If a record holds a picture, leave the picture out and print everything else exactly.

------------

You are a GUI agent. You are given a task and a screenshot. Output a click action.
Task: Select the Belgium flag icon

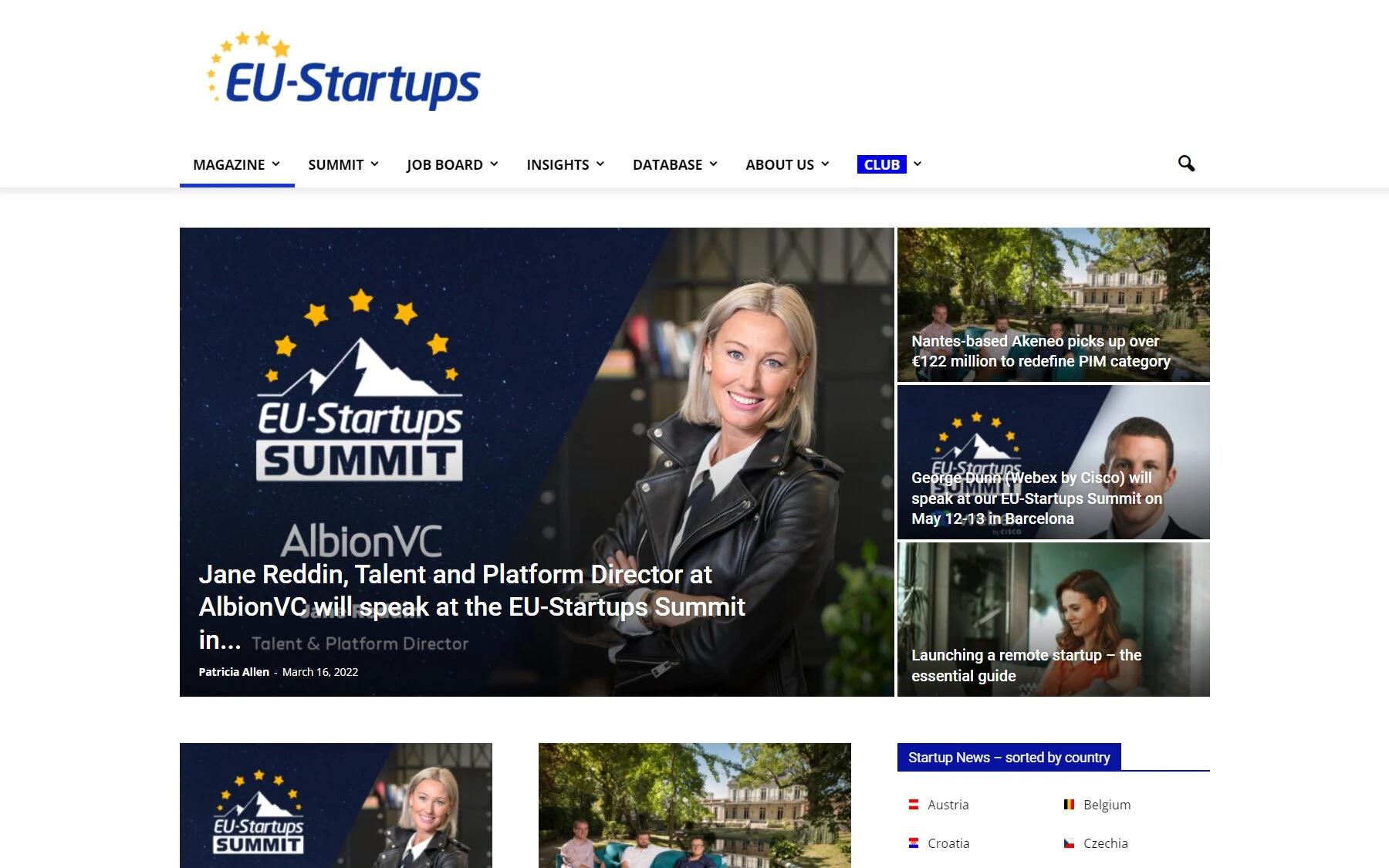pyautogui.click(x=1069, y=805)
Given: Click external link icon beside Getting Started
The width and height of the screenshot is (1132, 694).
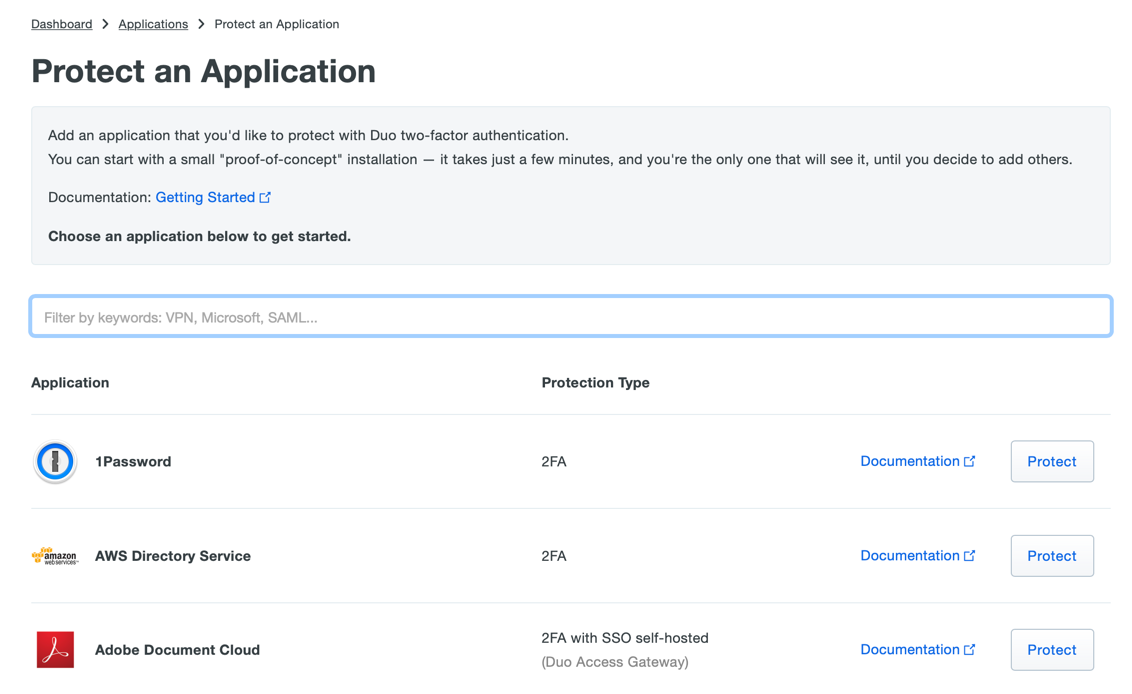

------------

Exercise output —
You are a GUI agent. You are given a task and a screenshot. Output a click action.
Task: Select the Belgium flag icon

pyautogui.click(x=1069, y=805)
Given: Click external link icon beside Getting Started
The width and height of the screenshot is (1132, 694).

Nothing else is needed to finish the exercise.